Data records
------------------------------------------------------------

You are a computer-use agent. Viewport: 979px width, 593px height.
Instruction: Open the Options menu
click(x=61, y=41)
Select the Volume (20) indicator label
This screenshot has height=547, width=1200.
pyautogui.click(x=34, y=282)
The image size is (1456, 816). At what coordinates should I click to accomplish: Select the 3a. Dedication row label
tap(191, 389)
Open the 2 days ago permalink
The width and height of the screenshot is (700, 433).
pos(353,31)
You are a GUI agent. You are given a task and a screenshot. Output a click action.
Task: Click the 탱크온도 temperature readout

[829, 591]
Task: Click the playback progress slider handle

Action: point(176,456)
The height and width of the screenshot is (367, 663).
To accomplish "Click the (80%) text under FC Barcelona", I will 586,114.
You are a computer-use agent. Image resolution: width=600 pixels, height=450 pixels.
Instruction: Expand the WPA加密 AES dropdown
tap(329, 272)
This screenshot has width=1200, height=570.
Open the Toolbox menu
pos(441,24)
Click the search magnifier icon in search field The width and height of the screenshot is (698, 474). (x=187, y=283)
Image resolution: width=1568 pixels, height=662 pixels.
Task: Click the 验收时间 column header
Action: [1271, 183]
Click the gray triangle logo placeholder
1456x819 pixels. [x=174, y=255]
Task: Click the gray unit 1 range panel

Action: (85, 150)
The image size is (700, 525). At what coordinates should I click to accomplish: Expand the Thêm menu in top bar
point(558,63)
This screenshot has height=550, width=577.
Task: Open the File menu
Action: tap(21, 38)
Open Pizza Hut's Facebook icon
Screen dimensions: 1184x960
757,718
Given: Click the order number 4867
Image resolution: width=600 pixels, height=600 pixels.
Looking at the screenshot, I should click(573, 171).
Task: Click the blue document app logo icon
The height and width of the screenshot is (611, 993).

------------------------------------------------------------

Up to and including the final line of the data above, please copy every line exactly, starting from the one that contains "Click the gray triangle logo placeholder".

Click the gray triangle logo placeholder
1456x819 pixels. [x=174, y=255]
Task: Click the gray unit 1 range panel

Action: (85, 150)
The image size is (700, 525). At what coordinates should I click to accomplish: Expand the Thêm menu in top bar
point(558,63)
This screenshot has height=550, width=577.
Task: Open the File menu
Action: tap(21, 38)
Open Pizza Hut's Facebook icon
Screen dimensions: 1184x960
757,718
Given: Click the order number 4867
Image resolution: width=600 pixels, height=600 pixels.
Looking at the screenshot, I should click(573, 171).
Task: Click the blue document app logo icon
The height and width of the screenshot is (611, 993).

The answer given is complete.